The break is not that growth stopped. It is that growth changed form. And until ownership is addressed directly, the results will continue to concentrate, no matter how much the economy produces.
It is that growth changed form.
The 80-Year Cycle
Every eighty years, roughly, the structural foundations of American capitalism are renegotiated. The basic terms of who owns what, who governs the mechanisms of wealth creation, and on whose behalf the economy is organized are renegotiated at the foundation.
1776 to 1789: the Revolution broke the colonial economic structure. Hamilton's architecture replaced it. A new nation, a new financial system, new terms for who could participate in the economy and under what conditions.
The 1860s: the Civil War destroyed the plantation economy, the foundational structure of American capitalism in the South, the system that had made both North and South wealthy on the labor of people it treated as property. The Reconstruction amendments attempted, however incompletely and however brutally suppressed, to rewrite the terms of participation for four million people who had been held as capital rather than recognized as contributors. That attempt failed. The architecture that replaced it was sharecropping, convict leasing, the systematic exclusion of Black Americans from the wealth-building mechanisms of the industrial economy. It was a renegotiation in the wrong direction. But the old architecture could not survive the contradiction that had destroyed it, and from those ruins the United States built the largest industrial economy the world had yet seen.

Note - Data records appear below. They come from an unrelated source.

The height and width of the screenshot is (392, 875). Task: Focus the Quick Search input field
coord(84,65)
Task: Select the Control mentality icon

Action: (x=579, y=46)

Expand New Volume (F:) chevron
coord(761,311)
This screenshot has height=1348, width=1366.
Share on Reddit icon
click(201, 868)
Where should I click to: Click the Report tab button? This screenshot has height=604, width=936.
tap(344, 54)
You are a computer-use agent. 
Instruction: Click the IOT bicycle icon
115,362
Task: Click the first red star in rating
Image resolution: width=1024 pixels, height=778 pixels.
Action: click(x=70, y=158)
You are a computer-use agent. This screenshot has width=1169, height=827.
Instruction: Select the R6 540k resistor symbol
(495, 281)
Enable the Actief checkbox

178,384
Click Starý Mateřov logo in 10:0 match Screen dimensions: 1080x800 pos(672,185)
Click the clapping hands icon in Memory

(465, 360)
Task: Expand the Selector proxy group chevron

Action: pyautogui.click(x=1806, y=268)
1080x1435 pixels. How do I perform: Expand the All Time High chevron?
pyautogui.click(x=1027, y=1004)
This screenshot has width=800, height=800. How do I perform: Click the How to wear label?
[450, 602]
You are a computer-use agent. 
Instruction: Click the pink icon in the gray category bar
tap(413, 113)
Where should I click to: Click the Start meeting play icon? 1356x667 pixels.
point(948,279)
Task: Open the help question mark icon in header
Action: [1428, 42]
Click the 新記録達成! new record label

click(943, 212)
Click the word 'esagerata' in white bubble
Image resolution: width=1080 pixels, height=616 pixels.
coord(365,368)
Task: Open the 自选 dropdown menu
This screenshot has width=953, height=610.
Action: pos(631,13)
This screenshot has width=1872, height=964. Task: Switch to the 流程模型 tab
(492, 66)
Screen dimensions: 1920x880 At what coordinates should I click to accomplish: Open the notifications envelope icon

The 1930s and 1940s: the Great Depression demolished the laissez-faire consensus of the Gilded Age. The New Deal rewrote the basic relationship between the federal government, capital, and labor. Then came the war, and from it the post-war architecture described above, the thirty-year window when the predistributive instruments briefly held and the American Dream was measurably within reach of working people.
It changes either way.
The question is who is in the room when it does.
We are eighty years from the New Deal. Wages have decoupled from productivity for fifty years, the institutions built to redistribute opportunity are fiscally strained and politically contested, and the Social Security Trust Fund faces structural insolvency within a decade. The revenue model of our social safety net was designed for a demographic pyramid that no longer exists, funded by a wage base that no longer captures where the wealth lives. Addressing today's challenges with yesterday's approach is the reason for our deepening political divisions: we are pointing fingers at one another instead of looking at the structures that can no longer serve their purpose. Artificial intelligence is compressing the timeline further, concentrating economic power at a speed and scale the old architecture was never built to govern. The question is not whether the architecture changes. It changes either way. The question is who is in the room when it does.